Since symbolic regression is highly flexible and PySR is highly configurable, a few common configurations can be used to fit many different distribution shapes. An example is shown below:

from pysr import PySRRegressor
import sympy

pysr_config = PySRRegressor(
    model_selection = 'accuracy',
    niterations = 200,
    maxsize = 60,
    binary_operators = [
        '+', '*'
                     ],
    unary_operators = [
        'exp',
        'gauss(x) = exp(-x*x)',
        'tanh',
    ],
    nested_constraints = {
        'tanh':   {'tanh': 0, 'exp': 0, 'gauss': 0, '*': 2},
        'exp':    {'tanh': 0, 'exp': 0, 'gauss': 0, '*': 2},
        'gauss':  {'tanh': 0, 'exp': 0, 'gauss': 0, '*': 2},
        '*':      {'tanh': 1, 'exp': 1, 'gauss': 1, '*': 2},
    },
    extra_sympy_mappings={
        'gauss': lambda x: sympy.exp(-x*x),
                         },
    elementwise_loss='loss(y, y_pred, weights) = (y - y_pred)^2 * weights',
)

This configuration works well in many cases where there is a peak in the distribution, as a custom-defined gauss operator is allowed to appear in the candidate functions. For instance, this single configuration can be used to fit Toy Dataset 1 (1D) and Toy Datasets 3a, 3b, and 3c (2D).

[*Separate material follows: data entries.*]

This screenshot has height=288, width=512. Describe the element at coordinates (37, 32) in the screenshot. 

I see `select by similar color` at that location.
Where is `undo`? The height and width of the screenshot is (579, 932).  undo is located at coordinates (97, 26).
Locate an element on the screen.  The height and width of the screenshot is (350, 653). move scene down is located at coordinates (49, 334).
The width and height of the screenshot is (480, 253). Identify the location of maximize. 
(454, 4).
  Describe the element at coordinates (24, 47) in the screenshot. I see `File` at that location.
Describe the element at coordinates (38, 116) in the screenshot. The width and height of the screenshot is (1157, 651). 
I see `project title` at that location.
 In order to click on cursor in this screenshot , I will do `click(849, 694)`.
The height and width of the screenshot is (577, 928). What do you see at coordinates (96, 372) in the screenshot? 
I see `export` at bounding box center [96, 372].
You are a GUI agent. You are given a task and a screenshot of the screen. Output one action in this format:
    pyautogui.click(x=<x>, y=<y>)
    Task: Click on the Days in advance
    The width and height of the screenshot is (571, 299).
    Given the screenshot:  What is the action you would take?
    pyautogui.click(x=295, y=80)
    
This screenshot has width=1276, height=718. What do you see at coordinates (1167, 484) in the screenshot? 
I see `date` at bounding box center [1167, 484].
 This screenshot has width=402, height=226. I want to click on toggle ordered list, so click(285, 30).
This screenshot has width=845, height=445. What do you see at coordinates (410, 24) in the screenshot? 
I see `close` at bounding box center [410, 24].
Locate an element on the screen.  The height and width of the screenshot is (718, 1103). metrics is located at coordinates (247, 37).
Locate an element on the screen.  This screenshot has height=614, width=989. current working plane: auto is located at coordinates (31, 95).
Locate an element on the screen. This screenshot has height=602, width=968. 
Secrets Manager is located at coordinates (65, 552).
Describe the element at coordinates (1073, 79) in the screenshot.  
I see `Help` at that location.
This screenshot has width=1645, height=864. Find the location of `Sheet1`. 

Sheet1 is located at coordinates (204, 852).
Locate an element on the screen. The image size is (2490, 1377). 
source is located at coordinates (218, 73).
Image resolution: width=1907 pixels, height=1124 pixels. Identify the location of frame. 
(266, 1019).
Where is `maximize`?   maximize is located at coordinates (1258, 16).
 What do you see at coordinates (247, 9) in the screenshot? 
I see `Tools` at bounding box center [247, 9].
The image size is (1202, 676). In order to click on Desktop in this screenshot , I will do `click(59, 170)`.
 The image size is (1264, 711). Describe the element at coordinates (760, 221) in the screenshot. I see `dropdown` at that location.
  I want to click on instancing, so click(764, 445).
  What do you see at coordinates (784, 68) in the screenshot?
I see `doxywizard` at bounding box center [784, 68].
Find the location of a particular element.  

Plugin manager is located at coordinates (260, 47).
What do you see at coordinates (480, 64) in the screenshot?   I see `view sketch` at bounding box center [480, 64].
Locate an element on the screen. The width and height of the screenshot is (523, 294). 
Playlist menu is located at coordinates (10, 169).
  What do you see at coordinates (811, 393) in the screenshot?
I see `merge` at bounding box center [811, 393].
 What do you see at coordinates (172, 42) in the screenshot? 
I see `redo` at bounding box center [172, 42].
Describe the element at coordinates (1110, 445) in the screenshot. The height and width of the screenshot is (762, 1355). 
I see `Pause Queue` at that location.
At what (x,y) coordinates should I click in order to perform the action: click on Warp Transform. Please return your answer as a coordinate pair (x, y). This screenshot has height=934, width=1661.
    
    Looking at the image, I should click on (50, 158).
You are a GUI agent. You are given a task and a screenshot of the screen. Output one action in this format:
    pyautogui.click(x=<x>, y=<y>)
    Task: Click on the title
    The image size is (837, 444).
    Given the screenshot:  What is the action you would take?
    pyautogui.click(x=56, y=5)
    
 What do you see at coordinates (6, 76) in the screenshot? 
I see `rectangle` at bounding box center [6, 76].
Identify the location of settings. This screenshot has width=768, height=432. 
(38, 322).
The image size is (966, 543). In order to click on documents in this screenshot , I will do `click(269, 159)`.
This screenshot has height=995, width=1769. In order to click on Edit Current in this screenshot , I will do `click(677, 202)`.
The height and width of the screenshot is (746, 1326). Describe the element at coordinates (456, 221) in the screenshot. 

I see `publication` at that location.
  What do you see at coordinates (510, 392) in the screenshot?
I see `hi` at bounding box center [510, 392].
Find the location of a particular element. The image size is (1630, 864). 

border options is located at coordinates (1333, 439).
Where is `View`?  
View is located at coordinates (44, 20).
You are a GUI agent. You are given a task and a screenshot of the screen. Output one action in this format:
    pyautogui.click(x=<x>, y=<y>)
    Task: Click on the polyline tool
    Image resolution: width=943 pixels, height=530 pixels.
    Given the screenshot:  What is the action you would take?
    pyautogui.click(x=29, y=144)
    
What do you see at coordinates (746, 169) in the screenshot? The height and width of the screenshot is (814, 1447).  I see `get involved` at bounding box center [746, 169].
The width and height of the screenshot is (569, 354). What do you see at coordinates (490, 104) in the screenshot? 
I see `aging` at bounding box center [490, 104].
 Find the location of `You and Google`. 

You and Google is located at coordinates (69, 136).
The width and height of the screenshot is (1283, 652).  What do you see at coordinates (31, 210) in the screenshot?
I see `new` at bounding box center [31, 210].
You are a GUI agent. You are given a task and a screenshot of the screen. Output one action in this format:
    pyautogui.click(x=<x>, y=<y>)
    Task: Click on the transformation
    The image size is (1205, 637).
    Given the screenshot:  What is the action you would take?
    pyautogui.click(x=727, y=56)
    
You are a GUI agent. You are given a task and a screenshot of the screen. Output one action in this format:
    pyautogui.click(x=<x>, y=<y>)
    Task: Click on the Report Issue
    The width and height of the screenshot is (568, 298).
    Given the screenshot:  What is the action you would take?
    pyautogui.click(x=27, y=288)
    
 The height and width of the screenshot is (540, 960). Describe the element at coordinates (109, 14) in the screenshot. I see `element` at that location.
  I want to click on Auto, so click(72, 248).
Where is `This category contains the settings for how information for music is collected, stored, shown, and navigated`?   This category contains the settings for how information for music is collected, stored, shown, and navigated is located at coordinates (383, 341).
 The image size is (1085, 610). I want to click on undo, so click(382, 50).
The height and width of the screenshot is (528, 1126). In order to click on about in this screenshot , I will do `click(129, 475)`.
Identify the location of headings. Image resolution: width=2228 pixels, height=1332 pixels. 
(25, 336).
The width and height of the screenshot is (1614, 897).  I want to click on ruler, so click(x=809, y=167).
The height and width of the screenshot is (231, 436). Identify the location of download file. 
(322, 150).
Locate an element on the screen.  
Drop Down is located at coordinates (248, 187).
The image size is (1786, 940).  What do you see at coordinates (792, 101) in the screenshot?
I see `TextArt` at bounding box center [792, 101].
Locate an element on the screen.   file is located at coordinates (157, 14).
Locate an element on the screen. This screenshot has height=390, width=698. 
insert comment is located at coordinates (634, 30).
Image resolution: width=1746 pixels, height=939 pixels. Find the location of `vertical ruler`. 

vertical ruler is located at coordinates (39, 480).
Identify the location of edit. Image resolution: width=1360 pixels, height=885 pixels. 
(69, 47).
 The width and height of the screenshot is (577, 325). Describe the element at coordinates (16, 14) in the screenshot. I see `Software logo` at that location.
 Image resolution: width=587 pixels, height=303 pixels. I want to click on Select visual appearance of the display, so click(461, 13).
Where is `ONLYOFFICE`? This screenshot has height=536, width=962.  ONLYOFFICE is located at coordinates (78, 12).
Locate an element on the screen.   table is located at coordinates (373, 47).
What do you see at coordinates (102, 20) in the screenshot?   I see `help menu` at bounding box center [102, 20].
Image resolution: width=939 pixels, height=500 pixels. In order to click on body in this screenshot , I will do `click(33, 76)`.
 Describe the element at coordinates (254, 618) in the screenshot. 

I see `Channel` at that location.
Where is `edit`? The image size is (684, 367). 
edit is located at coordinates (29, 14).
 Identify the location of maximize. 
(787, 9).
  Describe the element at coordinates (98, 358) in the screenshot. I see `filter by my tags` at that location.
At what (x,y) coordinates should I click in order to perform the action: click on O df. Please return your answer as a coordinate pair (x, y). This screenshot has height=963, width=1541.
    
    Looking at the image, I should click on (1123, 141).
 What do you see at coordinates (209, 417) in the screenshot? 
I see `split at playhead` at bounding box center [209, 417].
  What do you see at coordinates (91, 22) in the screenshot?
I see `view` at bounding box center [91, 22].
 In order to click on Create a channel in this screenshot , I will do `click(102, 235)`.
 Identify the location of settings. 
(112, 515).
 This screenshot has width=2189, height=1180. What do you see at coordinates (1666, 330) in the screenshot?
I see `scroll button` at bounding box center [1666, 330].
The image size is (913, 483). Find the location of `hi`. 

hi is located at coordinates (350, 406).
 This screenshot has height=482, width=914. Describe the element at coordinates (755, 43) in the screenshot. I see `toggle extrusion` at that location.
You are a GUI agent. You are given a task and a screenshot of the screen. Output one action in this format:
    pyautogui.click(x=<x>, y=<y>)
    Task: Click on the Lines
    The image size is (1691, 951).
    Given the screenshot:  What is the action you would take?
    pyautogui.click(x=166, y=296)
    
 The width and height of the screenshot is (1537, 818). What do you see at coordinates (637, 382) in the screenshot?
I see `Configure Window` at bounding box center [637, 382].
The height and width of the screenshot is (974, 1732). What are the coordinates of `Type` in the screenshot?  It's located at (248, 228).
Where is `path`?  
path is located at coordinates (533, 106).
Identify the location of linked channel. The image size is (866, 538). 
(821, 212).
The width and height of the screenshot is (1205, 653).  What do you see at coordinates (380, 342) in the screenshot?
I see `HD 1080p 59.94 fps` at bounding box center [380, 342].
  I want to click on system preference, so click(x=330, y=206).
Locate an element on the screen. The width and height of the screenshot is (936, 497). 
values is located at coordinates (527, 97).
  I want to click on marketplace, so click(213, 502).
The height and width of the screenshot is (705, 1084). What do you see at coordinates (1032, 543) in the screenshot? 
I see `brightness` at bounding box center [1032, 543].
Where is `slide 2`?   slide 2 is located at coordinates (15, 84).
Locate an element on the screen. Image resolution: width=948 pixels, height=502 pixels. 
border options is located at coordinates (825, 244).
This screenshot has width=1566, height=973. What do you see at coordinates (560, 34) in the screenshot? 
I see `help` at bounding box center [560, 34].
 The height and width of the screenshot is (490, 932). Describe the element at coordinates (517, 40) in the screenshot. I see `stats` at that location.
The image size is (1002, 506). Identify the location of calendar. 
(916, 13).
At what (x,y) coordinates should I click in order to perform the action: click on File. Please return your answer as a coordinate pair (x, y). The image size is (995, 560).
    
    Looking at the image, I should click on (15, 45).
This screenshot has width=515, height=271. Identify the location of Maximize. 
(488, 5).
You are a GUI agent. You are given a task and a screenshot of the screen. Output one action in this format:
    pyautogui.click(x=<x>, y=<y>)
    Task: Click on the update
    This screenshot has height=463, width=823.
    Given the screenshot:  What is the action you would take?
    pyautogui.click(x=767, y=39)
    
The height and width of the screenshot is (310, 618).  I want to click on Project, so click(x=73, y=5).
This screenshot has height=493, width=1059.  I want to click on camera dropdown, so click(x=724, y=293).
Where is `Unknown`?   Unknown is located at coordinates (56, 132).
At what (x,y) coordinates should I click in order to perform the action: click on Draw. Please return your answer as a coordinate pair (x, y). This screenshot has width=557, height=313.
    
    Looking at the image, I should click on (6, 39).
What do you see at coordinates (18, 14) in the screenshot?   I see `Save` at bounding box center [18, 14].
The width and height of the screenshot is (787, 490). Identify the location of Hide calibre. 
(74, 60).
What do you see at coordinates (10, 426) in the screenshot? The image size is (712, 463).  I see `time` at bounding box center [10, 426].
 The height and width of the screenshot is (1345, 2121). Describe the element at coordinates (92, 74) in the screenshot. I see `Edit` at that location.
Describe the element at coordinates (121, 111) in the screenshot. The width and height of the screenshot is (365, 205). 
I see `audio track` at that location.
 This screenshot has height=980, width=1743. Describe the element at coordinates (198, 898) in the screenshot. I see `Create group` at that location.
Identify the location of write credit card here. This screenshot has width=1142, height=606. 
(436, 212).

If the distribution does not contain shape peaks, you can use the following example template:

pysr_config = PySRRegressor(
    model_selection = 'accuracy',
    niterations = 200,
    maxsize = 80,
    binary_operators = [
        '+', '*', '/', '^'
                     ],
    unary_operators = [
        'exp',
        'tanh',
    ],
    nested_constraints = {
        'exp':    {'exp': 0, 'tanh': 0, '*': 2, '/': 1, '^': 1},
        'tanh':   {'exp': 0, 'tanh': 0, '*': 2, '/': 1, '^': 1},
        '*':      {'exp': 1, 'tanh': 1, '*': 2, '/': 1, '^': 1},
        '^':      {'exp': 1, 'tanh': 1, '*': 2, '/': 1, '^': 0},
        '/':      {'exp': 1, 'tanh': 1, '*': 2, '/': 0, '^': 1},
    },
    elementwise_loss='loss(y, y_pred, weights) = (y - y_pred)^2 * weights',
)

For example, this single configuration is used to fit Toy Dataset 2a, 2b, and 2c, as well as all five LHC datasets (dijet, trijet, paired-dijet, diphoton, and dimuon), using different maxsize values.

In practice, these two configurations work for many distribution shapes due to the large function spaces they define. However, users can still fine-tune and explore additional options as needed.

Additionally, the flexibility extends to cases where the current fit does not yield satisfactory functions. In such scenarios, one can repeat the fit using the exact same configuration but with a different random seed to obtain new batches of candidate functions.